> **ACTIVITY**
Include in the output the line containing "This screenshot has height=749, width=1024." and each subsequent line of the records, through the end, transcribed exactly. Add nothing else.

-------- DATA --------

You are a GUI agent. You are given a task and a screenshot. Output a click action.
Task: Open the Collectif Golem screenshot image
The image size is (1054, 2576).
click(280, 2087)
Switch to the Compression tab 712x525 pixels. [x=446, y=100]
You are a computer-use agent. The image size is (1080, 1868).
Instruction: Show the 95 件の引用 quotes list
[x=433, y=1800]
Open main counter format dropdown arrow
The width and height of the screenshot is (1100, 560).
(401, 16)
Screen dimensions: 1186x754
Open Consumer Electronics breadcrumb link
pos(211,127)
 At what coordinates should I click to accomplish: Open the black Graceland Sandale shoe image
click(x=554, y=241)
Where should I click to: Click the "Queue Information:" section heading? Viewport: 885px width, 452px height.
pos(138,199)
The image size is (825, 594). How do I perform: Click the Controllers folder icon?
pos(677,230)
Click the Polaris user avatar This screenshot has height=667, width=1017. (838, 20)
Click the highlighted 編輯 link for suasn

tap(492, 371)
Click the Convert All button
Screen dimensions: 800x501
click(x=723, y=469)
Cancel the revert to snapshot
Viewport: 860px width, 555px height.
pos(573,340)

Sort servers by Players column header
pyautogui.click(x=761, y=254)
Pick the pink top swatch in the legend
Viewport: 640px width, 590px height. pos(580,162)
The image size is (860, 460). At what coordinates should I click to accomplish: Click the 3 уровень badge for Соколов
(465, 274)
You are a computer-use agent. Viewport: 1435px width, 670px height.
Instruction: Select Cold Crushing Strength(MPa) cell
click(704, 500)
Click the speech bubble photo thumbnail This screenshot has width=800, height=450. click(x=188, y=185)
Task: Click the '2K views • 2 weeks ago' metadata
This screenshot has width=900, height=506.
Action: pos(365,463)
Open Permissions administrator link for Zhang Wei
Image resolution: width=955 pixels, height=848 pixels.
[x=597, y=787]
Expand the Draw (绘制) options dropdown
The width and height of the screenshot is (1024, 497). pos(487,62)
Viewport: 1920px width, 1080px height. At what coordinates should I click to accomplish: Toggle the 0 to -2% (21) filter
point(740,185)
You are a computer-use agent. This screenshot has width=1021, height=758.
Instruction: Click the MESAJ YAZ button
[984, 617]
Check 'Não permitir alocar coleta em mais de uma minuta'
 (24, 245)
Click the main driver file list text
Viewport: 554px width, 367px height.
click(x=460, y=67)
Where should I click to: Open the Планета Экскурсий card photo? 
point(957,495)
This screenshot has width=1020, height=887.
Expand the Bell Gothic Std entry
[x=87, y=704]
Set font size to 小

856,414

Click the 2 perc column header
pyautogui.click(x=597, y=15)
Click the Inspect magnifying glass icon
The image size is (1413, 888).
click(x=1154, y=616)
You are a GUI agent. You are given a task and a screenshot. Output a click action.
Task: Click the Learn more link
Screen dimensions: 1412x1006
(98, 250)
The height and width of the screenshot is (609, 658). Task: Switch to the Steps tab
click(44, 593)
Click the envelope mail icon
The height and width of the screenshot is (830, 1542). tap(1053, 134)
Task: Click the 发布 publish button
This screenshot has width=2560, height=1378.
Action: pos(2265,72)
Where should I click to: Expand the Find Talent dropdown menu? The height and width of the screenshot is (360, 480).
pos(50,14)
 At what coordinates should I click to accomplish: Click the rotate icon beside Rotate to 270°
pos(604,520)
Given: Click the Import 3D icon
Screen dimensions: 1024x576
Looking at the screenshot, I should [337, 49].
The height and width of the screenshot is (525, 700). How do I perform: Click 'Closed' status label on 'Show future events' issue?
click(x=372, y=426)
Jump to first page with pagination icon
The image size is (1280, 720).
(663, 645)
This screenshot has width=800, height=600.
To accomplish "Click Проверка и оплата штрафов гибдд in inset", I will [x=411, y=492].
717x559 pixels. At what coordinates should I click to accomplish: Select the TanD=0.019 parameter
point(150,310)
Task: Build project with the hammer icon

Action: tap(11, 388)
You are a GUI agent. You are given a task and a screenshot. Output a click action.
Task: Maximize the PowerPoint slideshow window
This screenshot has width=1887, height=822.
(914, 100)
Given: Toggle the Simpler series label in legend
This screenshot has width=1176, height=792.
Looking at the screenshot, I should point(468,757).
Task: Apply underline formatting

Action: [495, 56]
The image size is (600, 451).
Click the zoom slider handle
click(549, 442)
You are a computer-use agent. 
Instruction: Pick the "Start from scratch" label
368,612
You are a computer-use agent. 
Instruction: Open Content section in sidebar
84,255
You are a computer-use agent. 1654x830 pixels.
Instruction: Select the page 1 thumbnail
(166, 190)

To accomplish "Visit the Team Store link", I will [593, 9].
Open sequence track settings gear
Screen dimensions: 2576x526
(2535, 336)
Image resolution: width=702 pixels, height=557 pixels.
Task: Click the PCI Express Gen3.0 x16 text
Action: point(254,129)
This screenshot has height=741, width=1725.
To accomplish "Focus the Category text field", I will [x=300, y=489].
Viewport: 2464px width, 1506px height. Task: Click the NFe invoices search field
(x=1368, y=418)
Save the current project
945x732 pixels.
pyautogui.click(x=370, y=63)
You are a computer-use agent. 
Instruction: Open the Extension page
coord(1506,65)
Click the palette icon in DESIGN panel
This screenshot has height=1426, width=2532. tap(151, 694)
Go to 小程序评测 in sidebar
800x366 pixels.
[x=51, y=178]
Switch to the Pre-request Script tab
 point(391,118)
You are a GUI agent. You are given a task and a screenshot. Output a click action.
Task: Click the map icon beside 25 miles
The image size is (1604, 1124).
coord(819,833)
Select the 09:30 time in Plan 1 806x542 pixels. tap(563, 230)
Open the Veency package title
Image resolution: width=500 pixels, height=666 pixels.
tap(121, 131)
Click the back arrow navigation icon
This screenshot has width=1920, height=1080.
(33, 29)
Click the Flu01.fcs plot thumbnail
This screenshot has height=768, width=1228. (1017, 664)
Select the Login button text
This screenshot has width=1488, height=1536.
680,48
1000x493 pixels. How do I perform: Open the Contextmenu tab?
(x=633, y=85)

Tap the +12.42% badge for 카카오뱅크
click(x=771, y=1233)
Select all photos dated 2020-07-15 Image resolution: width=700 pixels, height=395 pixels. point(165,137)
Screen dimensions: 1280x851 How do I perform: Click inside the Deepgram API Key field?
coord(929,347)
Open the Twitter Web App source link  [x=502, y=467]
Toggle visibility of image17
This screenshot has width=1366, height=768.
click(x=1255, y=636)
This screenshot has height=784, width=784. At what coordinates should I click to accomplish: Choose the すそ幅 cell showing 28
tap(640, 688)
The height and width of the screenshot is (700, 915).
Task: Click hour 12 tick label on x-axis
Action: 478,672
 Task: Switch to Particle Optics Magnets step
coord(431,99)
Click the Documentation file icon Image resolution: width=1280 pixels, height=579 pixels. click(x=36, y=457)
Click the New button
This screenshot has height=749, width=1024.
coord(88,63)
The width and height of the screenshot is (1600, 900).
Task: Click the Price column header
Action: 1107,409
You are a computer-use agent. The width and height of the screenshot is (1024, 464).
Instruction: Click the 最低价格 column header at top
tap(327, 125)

--------

> **THE ANSWER**
This screenshot has height=749, width=1024.
coord(88,63)
The width and height of the screenshot is (1600, 900).
Task: Click the Price column header
Action: 1107,409
You are a computer-use agent. The width and height of the screenshot is (1024, 464).
Instruction: Click the 最低价格 column header at top
tap(327, 125)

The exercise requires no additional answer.